Infringement of Patent on Higher Life Form

The decision earlier this year in Monsanto Canada Inc. v. Wouters 2007 FC 625 (Barnes, J.) marks the first damage award in a case pitting Monsanto against a farmer in Canada. In the 2004 landmark case of Monsanto Canada Inc. v. Schmeiser, 2004 SCC 34, [2004] 1 S.C.R. 902, Monsanto sued a Saskatchewan farmer for unauthorized use of Monsanto’s patented Roundup Ready Canola, a canola variety containing genetically modified genes and cells. The court decided that Schmeiser had infringed Monsanto’s patent by growing the plants on his farm, but Schmeiser “did not gain any agricultural advantage from the herbicide resistant nature of the canola since no finding was made that they sprayed with Roundup herbicide to reduce weeds.” In short, the farmer earned no profit from the patented invention and Monsanto was not entitled to any compensation for the infringement.
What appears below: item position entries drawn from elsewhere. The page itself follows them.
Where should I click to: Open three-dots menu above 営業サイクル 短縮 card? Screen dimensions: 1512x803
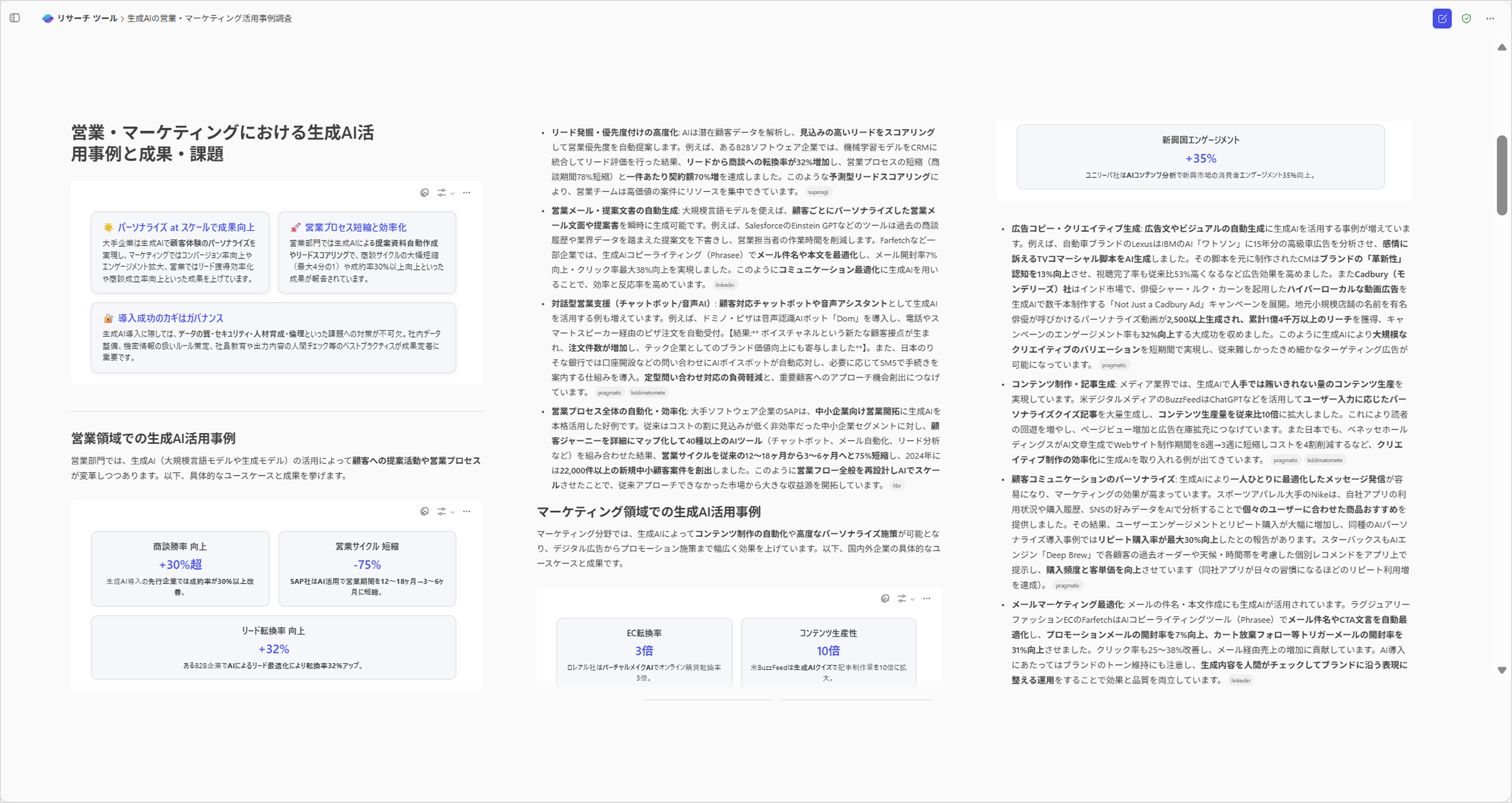(x=466, y=512)
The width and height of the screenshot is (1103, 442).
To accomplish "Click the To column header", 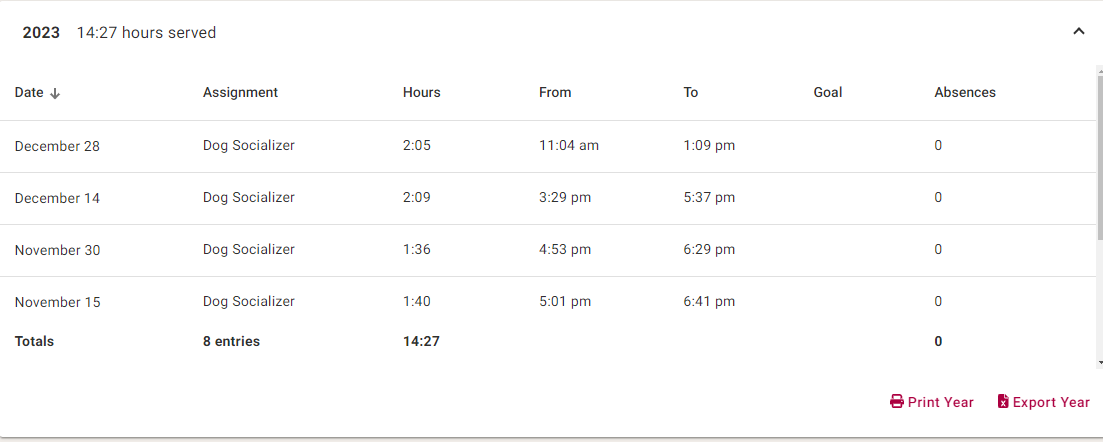I will [x=691, y=92].
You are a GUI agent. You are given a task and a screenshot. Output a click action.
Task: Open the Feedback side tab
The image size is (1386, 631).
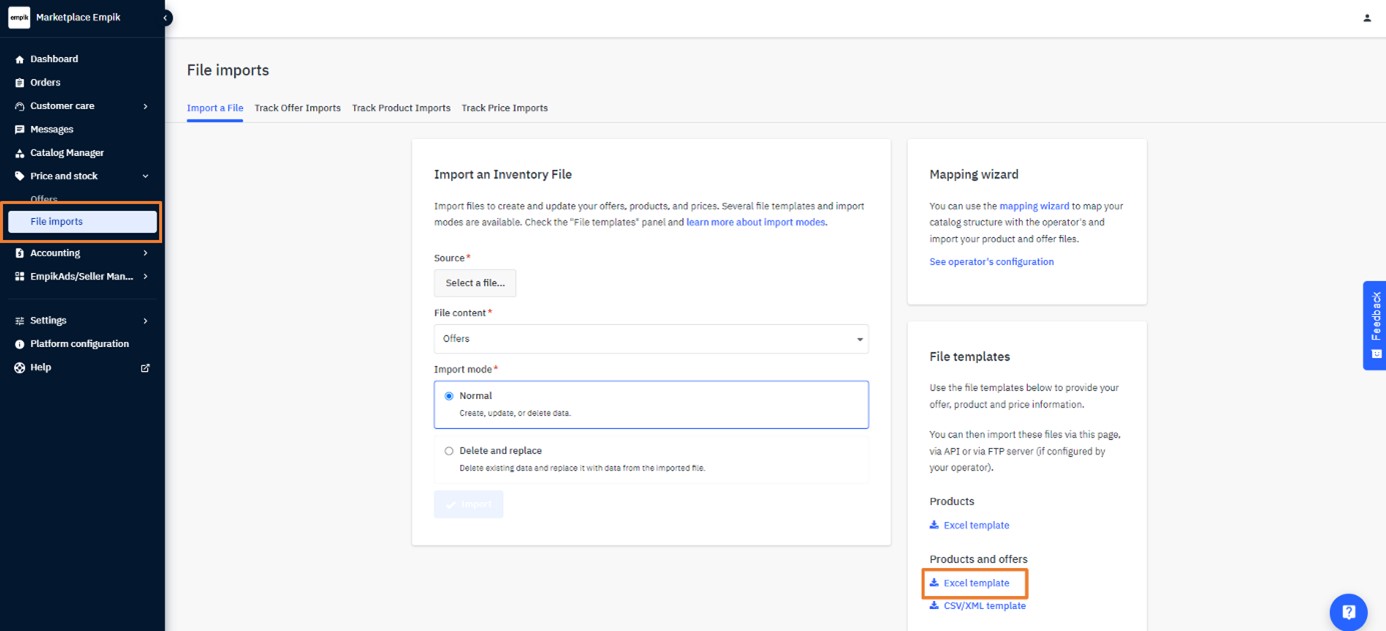click(x=1375, y=325)
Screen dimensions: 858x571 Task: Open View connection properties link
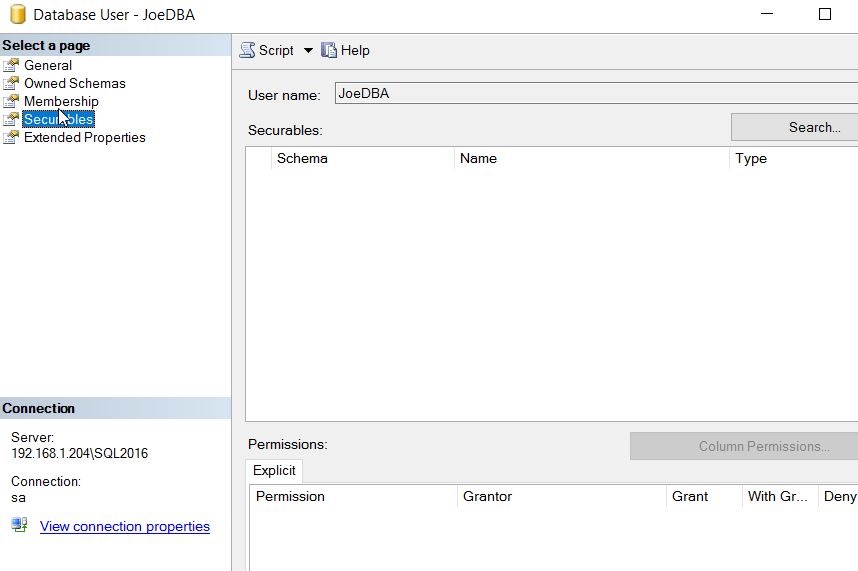[124, 526]
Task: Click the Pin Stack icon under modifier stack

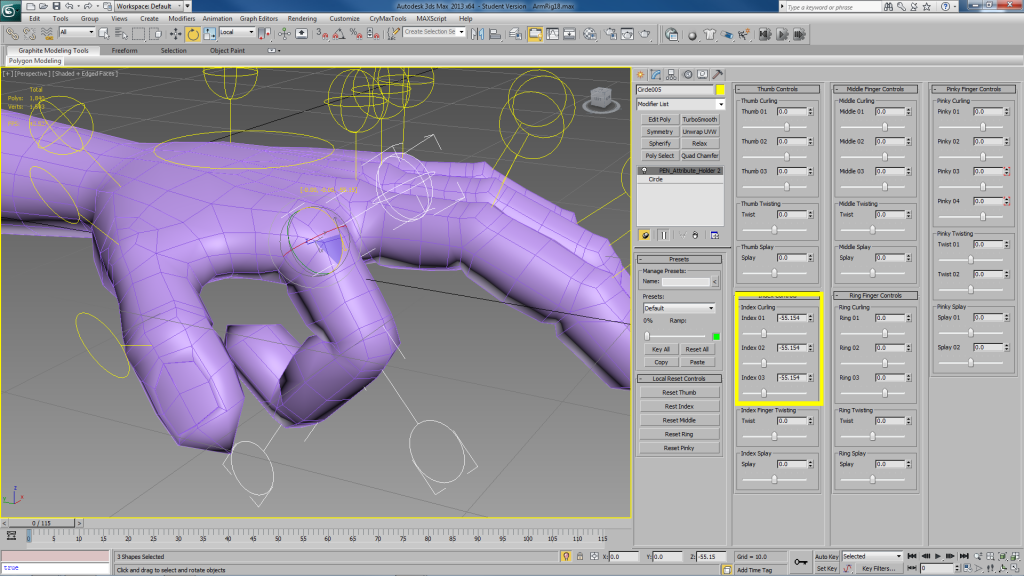Action: pos(645,235)
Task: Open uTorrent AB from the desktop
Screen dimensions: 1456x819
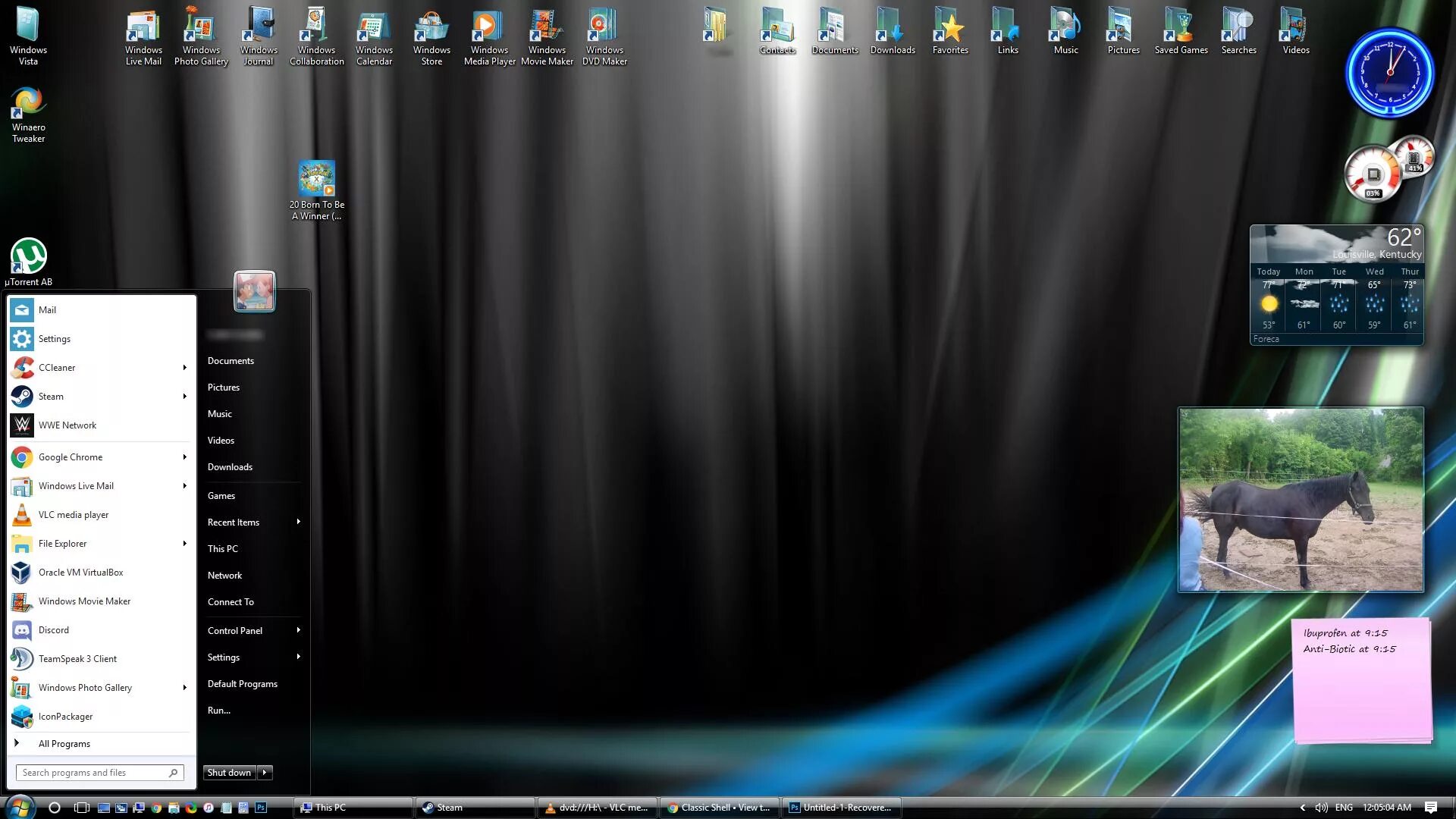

In the Wouters case, the Ontario farmer may have been able to raise the Schmeiser defence (or any number of other defences). Problem is, Wouters never filed a proper defence, leaving the court with little choice but to declare Monsanto the winner by default. The court concluded that Wouters infringed the patent by growing, harvesting and selling 392 acres of soybeans which Wouters knew contained the patented genes and cells. The resulting damage award of over $100,000 appears to mark the first award for infringement of a patent covering a so-called “higher life form” in Canada.

Yes, the Supreme Court of Canada in the famous Harvard Mouse Case decided clearly that “higher life forms” are not patentable in Canada. However, the same court in Schmeiser had to admit that the individual cells are patentable, and the patented genes and cells are not merely a part of the plant; rather, the patented cells compose its entire physical structure. So the court may not want to permit the patenting of higher life forms, but the higher life forms are inseparable from the patented cells of which they are comprised. You can’t destroy all the cells and leave the plant alive.

Life forms have a way of getting up and moving around: seeds propagate and blow away, creatures crawl, viruses replicate and invade.  Where will the Monsanto cases go when they grow legs and start crawling around the patent landscape?